Even with such bad optics, though, Hillary's getting a bum rap. The media were not barred from the event, and they were not relegated to a designated spot along the parade route. Even though dozens of people shouldering television cameras is not a very parade-worthy sight (unless perhaps they broke out into choreographed precision backwards marching), they were still allowed to walk in the middle of the street in front of Hillary Clinton. They had more access then they really deserved, not less. Clinton's aides knew that media scrums follow absolutely no rules of politeness whatsoever, and they tried to avoid delaying the parade for the public. This also allowed Clinton to be clearly seen by the public, and even have a chance to interact with her (shake her hand, yell something rude, whatever). That's why the whole story was a bum rap. It was all about petulant cameramen (and camerawomen) who were denied their sacred opportunity to shove a camera right up Hillary's nostrils, thereby halting the parade and blocking any possible view of her by the spectators. That's precisely what happened, no matter how much the media would like to portray it differently.

Whenever the media "become the story," especially when they're trying for sympathy due to their supposed victimhood, they usually come off looking worse than if they had never tried to make it a story in the first place. Sure, being a reporter is tough and all, especially with a candidate who really doesn't like interacting with you and your fellows. But when the camera turns around and shows the press scrum itself, the public usually isn't very sympathetic in response.

Alexandra Pelosi used the experience of being a reporter assigned to cover George W. Bush's first presidential campaign to create a documentary movie about how campaigns were covered (Journeys With George). Many excellent books have been written about being part of the campaign media scrum (two of the best: Fear And Loathing On The Campaign Trail '72 and The Boys On The Bus).
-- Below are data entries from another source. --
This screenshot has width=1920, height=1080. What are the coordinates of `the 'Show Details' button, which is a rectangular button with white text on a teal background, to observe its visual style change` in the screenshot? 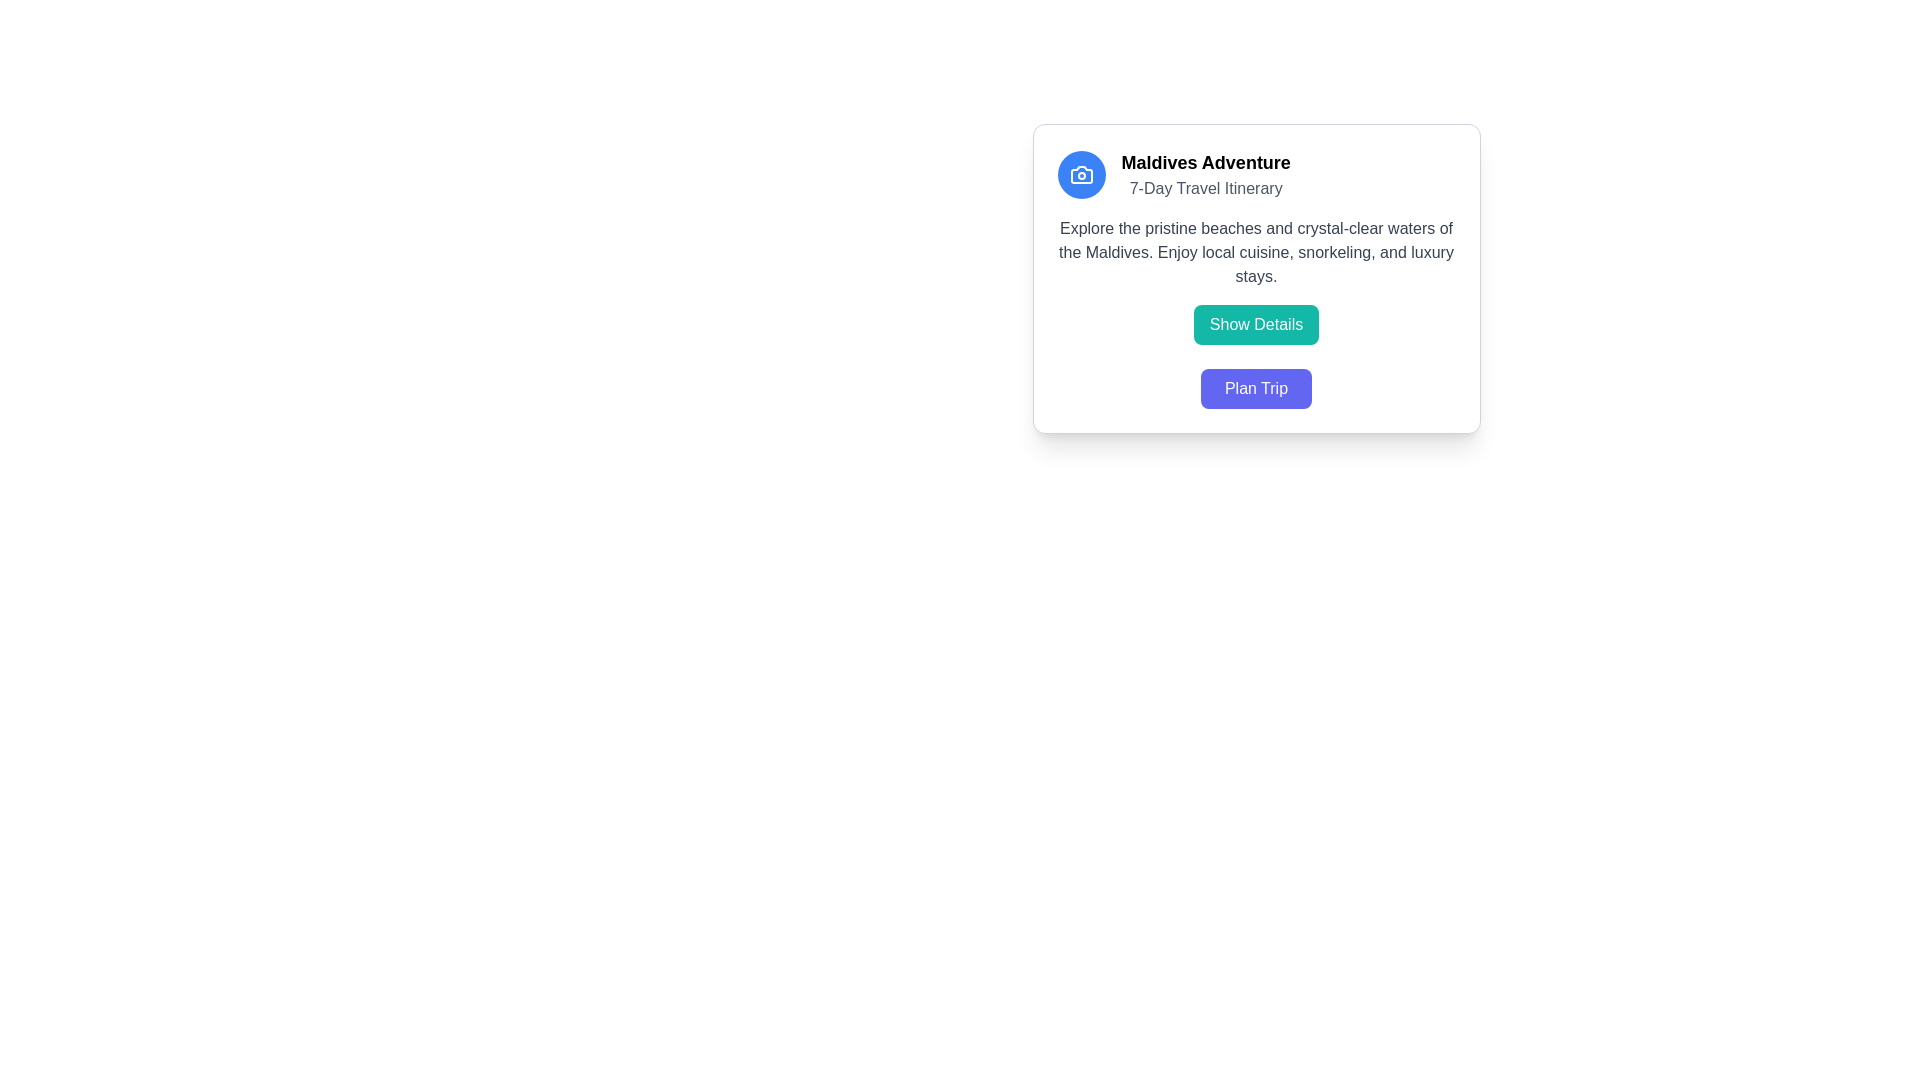 It's located at (1255, 323).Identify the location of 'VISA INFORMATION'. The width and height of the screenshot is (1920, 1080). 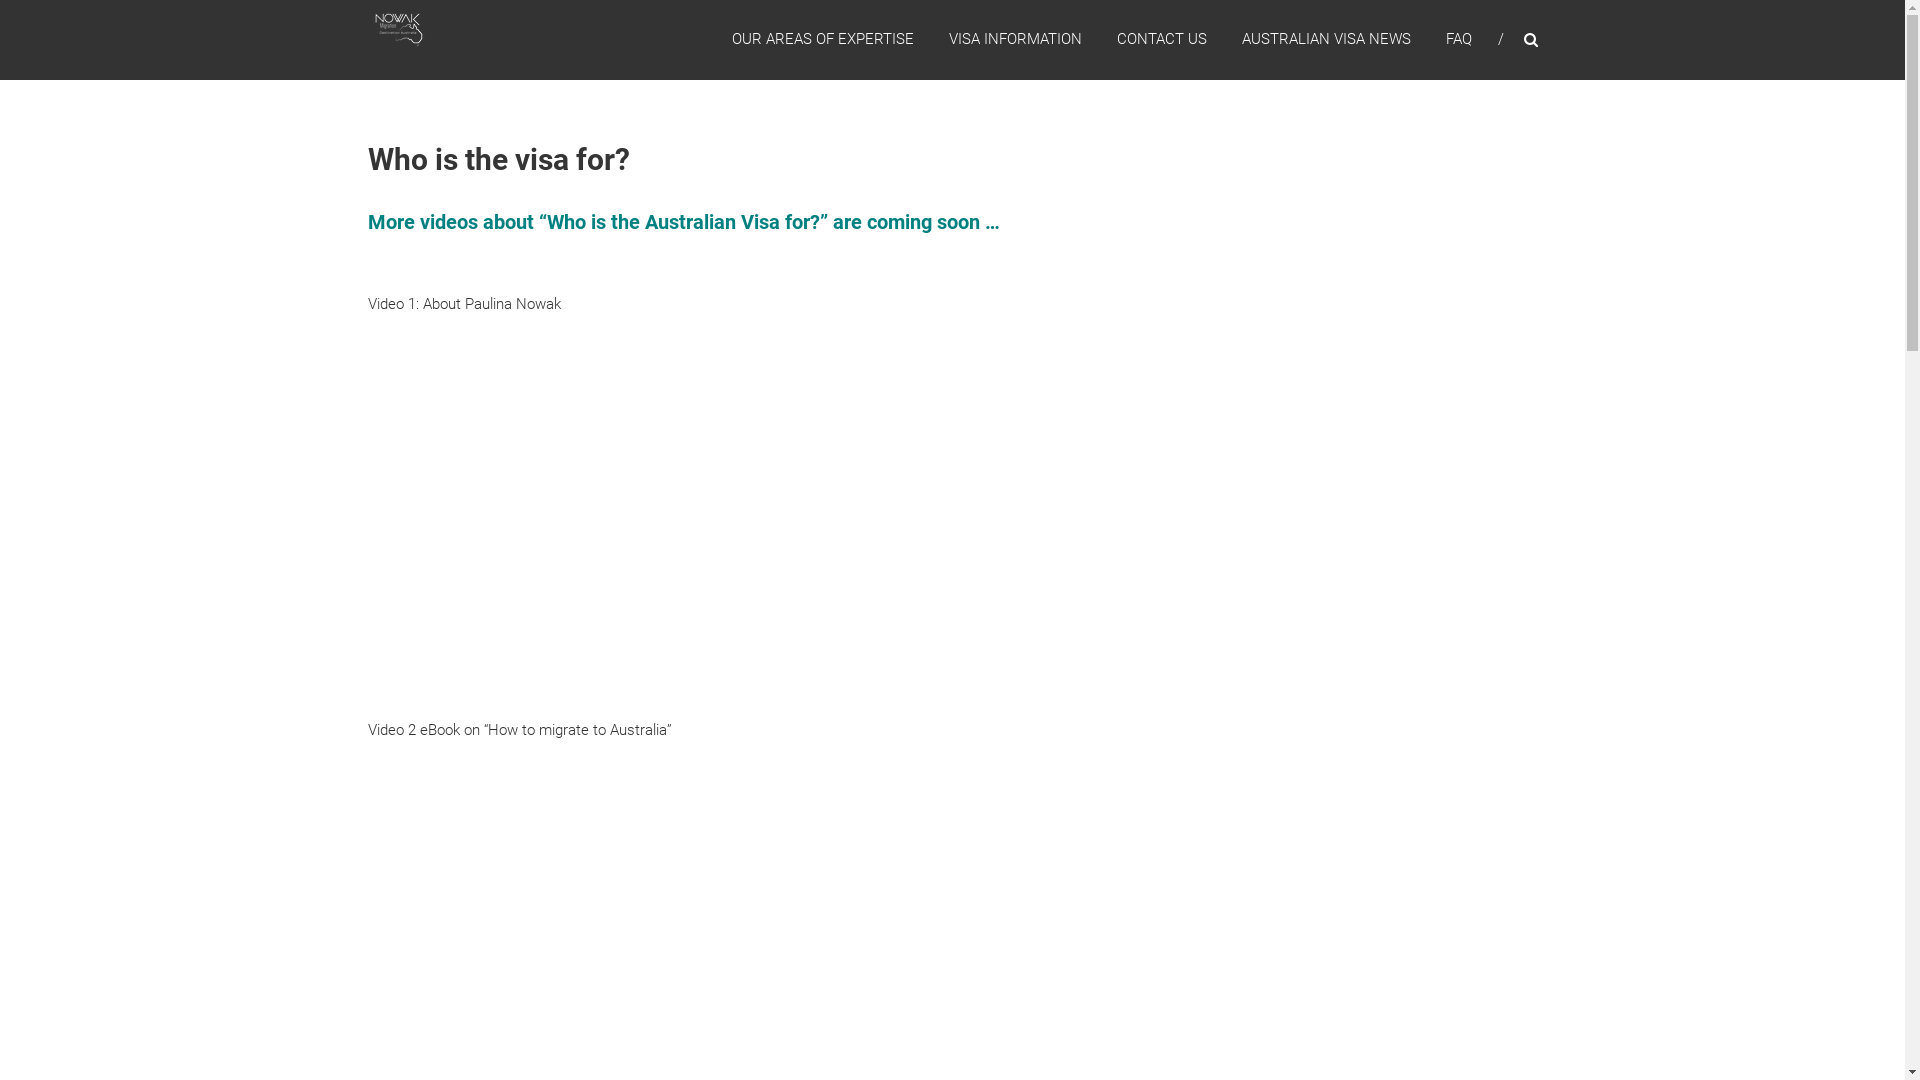
(1014, 38).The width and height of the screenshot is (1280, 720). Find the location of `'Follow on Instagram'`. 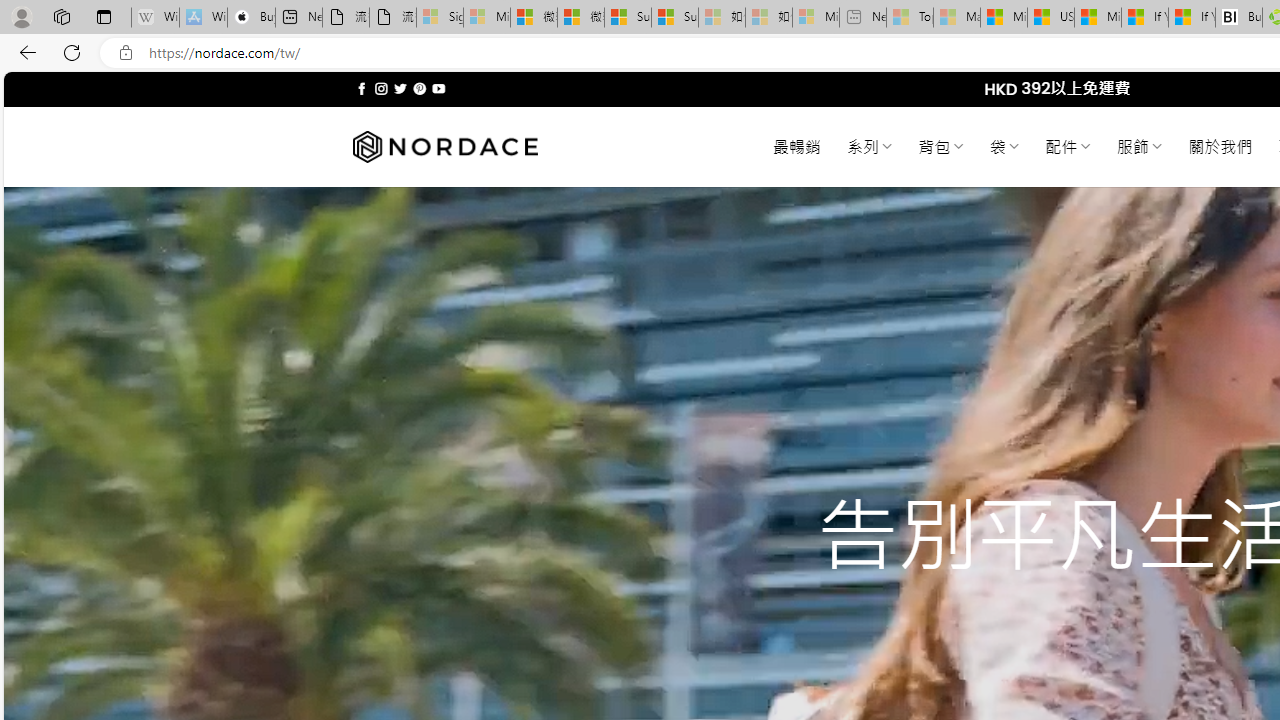

'Follow on Instagram' is located at coordinates (381, 88).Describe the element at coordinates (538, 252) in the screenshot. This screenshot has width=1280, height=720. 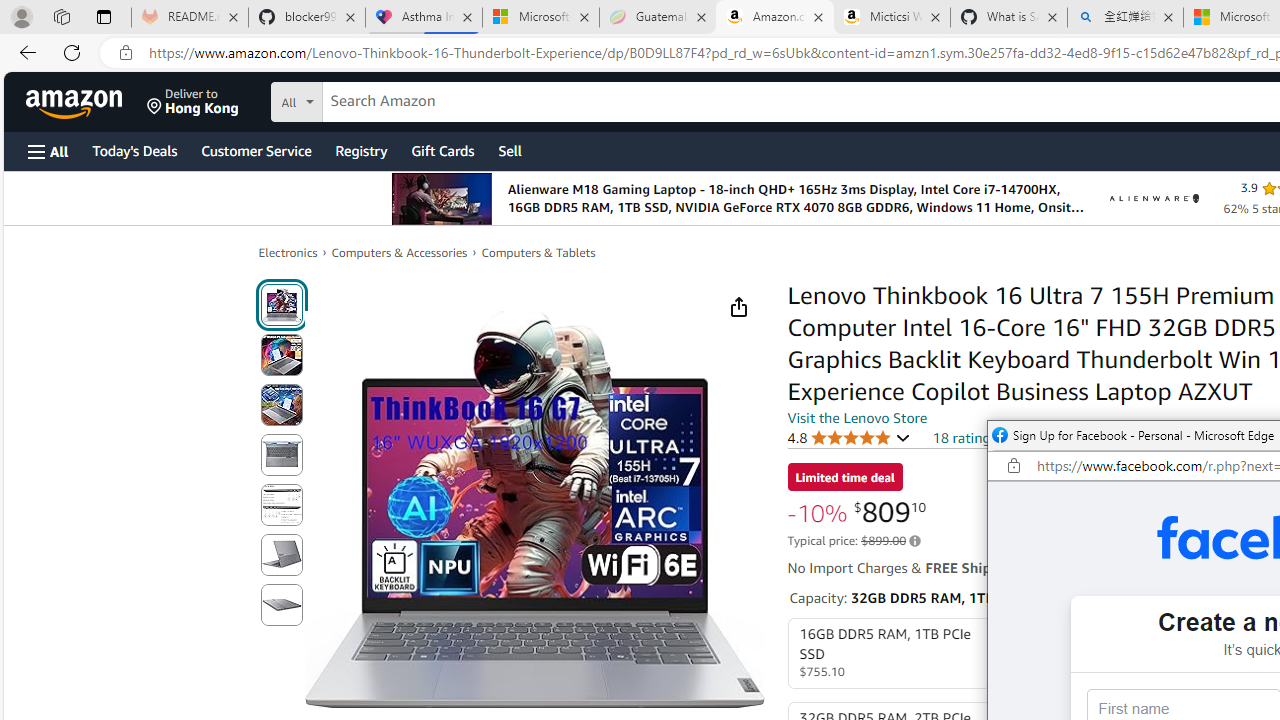
I see `'Computers & Tablets'` at that location.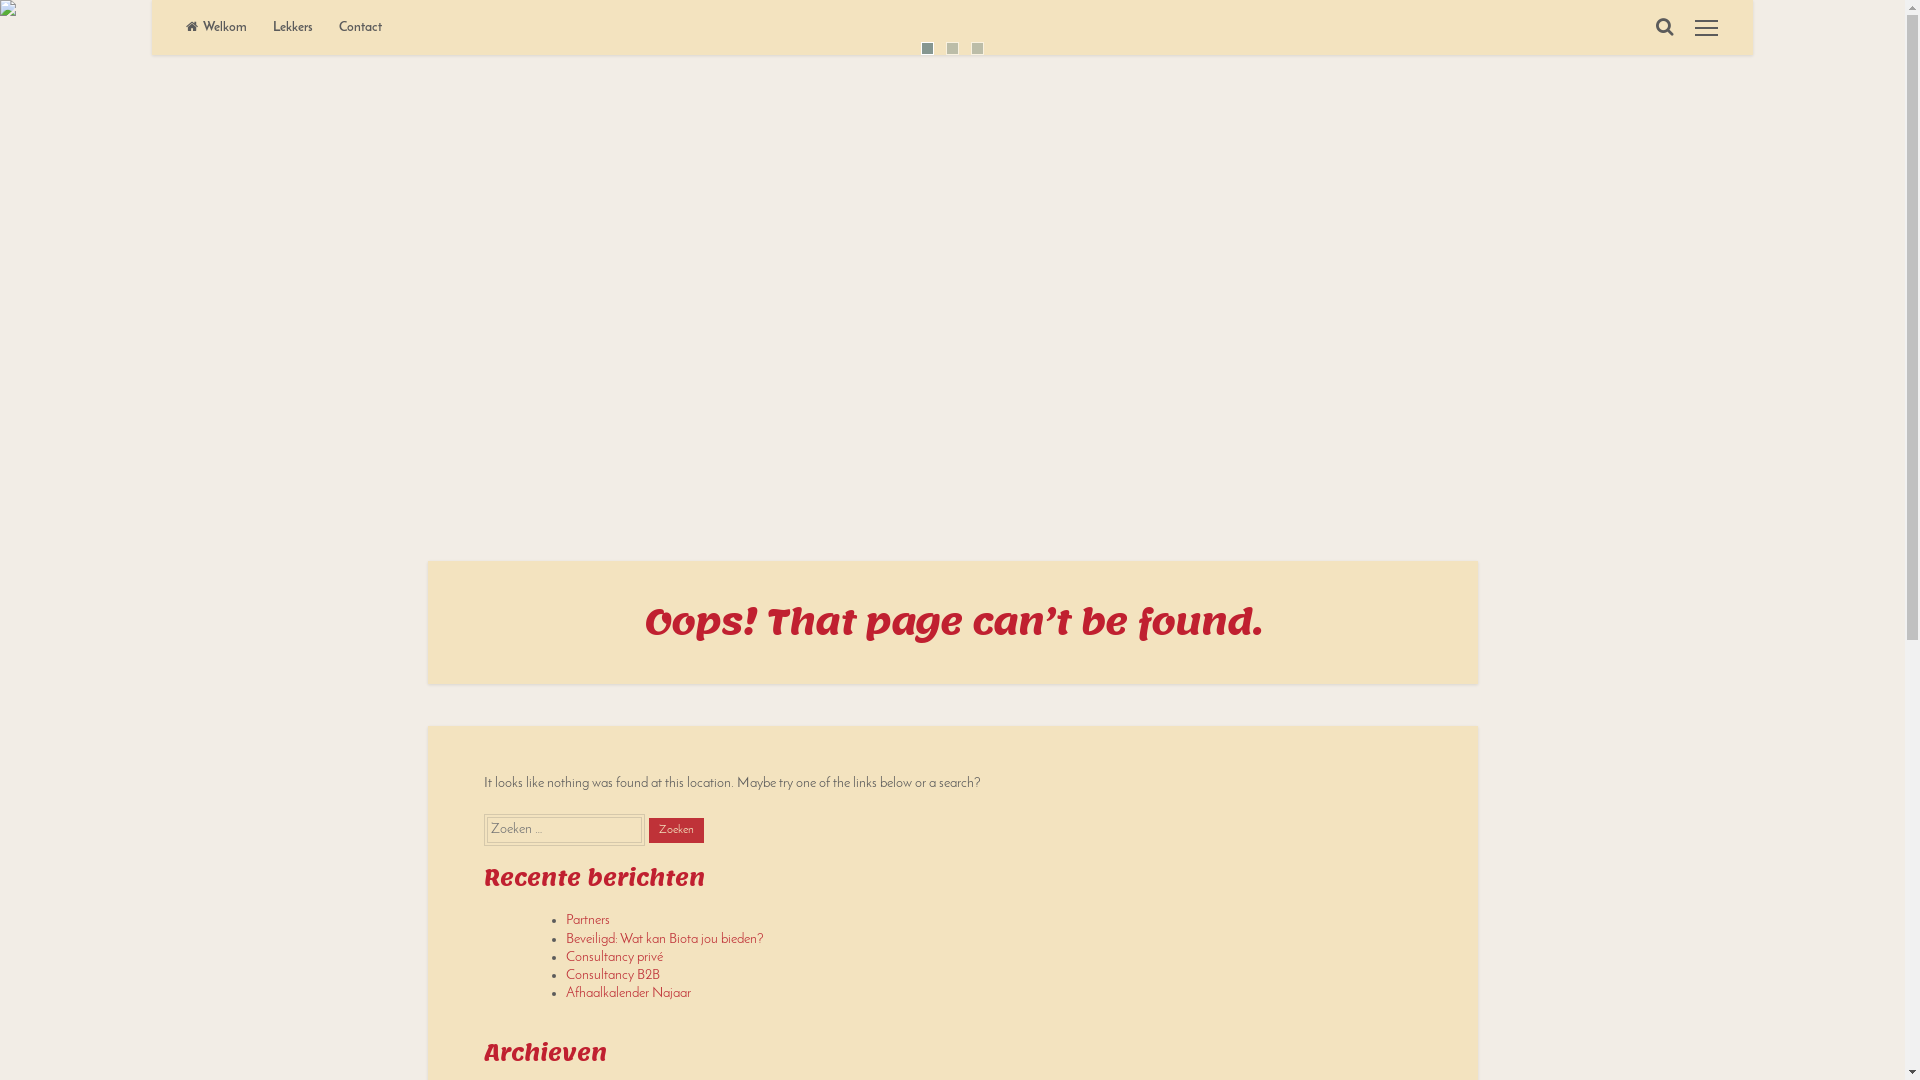  What do you see at coordinates (291, 27) in the screenshot?
I see `'Lekkers'` at bounding box center [291, 27].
Bush, in Pelosi's movie, at one point is caught on a live microphone denigrating a reporter in eyebrow-raising terms, but he then turns the joke on its head by presenting all the reporters with baseball jerseys with "Major League Assholes" written on them.

Hillary Clinton's team hasn't shown such anywhere near such dexterity in press relations, but then Hillary Clinton has faced the national media for a lot longer than George W. Bush had when that movie was made. Where Bush responded with humor, Clinton usually responds with exasperation (at times bordering on contempt) towards the media. That's a valid complaint. But whining about a mild inconvenience for photographers which enabled a better parade experience for the public really isn't that big a deal. No matter how bad the pictures look.